▶ _WHAT TO DO_
Scan the records below for the word "account" and give only the number of lines that hold it.

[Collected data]
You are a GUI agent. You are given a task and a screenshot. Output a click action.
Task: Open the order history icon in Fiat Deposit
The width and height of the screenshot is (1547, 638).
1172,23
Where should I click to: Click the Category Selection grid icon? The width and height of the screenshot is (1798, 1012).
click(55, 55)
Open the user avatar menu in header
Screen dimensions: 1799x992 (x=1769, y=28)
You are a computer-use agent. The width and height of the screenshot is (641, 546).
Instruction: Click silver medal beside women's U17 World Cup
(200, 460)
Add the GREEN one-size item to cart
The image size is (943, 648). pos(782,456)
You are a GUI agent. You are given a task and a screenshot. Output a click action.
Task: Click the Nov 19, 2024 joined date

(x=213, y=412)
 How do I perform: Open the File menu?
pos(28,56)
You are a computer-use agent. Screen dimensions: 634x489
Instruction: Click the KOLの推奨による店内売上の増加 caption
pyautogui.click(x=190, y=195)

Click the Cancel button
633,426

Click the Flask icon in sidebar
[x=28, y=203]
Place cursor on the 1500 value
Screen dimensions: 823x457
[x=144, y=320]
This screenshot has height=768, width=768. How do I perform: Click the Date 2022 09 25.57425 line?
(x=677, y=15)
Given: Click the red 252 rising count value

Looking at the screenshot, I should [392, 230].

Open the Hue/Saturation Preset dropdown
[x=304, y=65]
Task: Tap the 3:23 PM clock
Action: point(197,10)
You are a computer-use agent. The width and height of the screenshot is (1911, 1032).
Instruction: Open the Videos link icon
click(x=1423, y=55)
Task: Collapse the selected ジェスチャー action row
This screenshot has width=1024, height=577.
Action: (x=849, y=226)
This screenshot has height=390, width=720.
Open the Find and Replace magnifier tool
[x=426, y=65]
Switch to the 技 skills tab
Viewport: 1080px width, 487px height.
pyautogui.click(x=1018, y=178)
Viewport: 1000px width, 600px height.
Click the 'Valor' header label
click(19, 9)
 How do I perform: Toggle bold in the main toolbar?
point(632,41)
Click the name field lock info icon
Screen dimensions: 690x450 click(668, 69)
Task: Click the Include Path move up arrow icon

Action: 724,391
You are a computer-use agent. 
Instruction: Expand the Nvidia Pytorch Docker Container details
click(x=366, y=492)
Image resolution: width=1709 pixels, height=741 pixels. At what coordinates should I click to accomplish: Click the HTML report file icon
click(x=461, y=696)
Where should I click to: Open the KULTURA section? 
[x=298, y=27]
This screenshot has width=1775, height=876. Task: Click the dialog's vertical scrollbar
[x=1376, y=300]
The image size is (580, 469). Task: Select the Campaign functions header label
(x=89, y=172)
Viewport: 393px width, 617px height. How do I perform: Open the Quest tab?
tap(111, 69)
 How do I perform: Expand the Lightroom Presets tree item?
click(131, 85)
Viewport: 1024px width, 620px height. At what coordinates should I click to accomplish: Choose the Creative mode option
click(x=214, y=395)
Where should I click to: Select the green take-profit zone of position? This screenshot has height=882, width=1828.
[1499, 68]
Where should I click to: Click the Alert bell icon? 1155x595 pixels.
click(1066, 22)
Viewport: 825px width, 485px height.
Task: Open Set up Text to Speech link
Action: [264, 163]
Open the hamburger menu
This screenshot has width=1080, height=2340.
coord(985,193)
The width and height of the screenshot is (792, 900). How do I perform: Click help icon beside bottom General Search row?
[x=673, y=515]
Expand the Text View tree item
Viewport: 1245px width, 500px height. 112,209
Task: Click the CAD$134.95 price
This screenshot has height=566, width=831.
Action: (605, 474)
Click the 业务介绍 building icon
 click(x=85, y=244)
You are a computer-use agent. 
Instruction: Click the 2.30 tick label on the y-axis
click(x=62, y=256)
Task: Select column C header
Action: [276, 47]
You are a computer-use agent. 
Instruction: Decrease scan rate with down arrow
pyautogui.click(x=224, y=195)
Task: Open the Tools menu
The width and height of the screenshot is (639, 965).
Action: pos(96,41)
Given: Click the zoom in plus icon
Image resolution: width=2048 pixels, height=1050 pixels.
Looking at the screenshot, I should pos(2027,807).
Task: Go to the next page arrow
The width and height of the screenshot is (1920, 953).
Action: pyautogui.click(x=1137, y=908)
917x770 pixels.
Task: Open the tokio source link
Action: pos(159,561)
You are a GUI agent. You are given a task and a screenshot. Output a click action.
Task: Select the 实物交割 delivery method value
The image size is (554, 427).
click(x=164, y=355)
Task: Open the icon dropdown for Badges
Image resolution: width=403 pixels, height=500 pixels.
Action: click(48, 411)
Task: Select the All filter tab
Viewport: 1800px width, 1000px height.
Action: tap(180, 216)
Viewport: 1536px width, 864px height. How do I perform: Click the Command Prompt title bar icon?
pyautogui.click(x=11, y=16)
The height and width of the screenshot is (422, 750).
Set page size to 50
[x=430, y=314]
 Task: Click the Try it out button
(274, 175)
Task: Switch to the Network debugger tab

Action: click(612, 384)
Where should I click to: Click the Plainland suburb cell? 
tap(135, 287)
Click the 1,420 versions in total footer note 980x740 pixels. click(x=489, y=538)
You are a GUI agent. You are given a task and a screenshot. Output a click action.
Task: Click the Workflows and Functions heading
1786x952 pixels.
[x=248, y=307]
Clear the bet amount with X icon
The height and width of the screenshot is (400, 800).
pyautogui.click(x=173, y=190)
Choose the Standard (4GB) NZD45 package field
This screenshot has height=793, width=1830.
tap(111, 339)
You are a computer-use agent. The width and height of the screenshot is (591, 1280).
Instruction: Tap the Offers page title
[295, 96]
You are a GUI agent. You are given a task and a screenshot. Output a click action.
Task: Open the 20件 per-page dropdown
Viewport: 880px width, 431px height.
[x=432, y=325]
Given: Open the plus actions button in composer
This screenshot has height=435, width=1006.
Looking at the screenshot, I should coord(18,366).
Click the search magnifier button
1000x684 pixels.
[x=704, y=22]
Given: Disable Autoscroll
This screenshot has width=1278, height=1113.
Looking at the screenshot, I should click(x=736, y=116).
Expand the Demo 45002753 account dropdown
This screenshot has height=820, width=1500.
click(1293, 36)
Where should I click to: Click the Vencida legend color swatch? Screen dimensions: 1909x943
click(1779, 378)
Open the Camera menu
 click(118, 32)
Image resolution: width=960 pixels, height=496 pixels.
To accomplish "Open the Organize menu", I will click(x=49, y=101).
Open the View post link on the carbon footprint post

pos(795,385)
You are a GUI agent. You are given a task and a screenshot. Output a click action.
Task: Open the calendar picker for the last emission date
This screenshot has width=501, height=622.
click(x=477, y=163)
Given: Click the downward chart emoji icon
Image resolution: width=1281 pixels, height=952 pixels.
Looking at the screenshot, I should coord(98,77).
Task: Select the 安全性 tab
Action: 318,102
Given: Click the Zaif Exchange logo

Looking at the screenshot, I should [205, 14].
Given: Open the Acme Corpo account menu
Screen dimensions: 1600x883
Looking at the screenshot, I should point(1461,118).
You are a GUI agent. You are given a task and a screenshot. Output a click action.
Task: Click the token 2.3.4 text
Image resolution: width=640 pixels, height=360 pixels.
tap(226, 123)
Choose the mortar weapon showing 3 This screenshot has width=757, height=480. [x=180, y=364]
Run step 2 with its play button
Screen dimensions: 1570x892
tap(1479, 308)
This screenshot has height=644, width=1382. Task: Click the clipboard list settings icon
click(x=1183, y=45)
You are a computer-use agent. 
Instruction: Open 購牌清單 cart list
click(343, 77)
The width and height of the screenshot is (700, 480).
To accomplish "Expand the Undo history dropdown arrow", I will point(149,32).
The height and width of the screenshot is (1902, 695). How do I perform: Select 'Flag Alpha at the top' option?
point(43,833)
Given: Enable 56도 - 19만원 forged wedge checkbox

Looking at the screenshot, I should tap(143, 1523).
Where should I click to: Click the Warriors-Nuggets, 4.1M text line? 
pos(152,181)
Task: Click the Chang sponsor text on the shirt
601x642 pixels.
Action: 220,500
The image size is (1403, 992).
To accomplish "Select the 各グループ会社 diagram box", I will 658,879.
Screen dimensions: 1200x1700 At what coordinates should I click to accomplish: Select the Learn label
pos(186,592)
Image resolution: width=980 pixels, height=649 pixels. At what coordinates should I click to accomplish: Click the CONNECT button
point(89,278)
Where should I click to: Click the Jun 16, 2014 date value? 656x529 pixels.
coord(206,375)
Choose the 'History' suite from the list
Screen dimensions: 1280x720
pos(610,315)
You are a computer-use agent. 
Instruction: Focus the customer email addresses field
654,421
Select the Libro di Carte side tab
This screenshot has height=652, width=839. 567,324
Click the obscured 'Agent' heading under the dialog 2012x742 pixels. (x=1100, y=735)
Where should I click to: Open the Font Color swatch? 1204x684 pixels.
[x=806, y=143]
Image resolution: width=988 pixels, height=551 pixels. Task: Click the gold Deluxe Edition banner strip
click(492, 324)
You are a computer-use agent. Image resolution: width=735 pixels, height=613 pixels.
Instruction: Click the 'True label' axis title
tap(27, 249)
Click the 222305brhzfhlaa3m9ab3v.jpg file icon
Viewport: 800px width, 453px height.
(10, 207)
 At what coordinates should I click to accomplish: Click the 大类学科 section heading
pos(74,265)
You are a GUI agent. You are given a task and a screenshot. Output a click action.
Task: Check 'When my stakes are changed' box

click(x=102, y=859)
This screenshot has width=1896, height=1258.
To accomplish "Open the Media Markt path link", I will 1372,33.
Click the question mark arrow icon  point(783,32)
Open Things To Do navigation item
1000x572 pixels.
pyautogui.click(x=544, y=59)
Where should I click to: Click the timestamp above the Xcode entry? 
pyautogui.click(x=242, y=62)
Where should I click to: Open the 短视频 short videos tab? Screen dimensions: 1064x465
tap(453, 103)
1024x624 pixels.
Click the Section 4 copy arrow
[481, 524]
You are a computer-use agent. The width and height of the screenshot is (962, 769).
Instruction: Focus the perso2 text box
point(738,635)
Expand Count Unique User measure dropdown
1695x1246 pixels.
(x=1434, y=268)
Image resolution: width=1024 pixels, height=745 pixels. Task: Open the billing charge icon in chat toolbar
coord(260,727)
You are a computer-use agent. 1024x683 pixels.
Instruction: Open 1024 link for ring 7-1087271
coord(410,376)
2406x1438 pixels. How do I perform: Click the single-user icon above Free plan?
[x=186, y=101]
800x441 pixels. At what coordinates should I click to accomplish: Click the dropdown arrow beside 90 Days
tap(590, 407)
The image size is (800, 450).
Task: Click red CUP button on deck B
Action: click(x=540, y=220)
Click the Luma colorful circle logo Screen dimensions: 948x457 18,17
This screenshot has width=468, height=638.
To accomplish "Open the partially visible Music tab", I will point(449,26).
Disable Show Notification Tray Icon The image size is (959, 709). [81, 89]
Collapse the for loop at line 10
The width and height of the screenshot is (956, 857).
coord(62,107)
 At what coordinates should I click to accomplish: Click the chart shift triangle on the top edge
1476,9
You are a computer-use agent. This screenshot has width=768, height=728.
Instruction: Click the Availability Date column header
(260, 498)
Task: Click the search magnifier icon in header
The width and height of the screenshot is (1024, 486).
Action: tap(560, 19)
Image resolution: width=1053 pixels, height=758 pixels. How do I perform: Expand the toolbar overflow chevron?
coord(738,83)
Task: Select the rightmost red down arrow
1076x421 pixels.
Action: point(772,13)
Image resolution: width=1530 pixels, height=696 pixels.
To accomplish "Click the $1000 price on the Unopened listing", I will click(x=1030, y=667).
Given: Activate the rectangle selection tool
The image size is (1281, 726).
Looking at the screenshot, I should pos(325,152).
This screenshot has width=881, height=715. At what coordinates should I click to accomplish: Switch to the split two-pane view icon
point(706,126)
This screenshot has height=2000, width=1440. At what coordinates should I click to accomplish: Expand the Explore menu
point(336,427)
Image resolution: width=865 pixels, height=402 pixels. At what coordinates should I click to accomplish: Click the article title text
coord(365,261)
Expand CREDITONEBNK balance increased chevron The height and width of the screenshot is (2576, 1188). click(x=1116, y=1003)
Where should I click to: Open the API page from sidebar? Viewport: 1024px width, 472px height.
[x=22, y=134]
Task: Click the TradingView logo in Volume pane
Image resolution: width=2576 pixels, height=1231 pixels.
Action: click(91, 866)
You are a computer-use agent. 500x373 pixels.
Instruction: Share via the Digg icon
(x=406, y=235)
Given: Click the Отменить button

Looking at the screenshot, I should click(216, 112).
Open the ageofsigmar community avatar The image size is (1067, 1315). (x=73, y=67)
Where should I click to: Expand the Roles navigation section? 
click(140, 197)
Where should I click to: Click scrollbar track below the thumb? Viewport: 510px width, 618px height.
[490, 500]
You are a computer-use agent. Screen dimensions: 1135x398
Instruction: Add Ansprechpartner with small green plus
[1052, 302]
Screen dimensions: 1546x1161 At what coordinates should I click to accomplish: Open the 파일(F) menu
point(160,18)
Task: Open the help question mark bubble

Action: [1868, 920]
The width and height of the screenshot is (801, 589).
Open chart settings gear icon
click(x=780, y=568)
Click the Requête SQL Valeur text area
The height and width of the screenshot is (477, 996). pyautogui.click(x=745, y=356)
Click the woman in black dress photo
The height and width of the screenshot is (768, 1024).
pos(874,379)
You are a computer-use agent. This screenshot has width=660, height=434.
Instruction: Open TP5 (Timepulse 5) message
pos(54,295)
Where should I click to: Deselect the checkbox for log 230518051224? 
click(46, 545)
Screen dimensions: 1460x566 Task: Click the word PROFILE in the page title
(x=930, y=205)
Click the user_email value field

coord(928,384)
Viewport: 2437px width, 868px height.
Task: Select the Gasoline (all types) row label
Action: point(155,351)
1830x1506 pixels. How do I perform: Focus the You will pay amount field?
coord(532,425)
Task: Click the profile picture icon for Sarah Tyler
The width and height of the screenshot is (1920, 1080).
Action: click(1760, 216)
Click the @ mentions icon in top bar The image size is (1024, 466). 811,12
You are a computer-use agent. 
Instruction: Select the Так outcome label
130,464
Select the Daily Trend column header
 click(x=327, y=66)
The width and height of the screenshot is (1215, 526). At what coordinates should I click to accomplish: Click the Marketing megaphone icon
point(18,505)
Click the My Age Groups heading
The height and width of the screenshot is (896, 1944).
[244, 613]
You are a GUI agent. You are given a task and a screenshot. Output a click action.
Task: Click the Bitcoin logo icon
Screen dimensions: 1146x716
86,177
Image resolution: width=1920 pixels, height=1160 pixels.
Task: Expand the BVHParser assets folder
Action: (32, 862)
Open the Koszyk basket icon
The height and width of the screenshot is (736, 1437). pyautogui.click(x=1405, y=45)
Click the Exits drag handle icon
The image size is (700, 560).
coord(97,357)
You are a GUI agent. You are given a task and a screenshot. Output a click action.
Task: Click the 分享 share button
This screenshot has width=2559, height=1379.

▶ _ANSWER BELOW_
2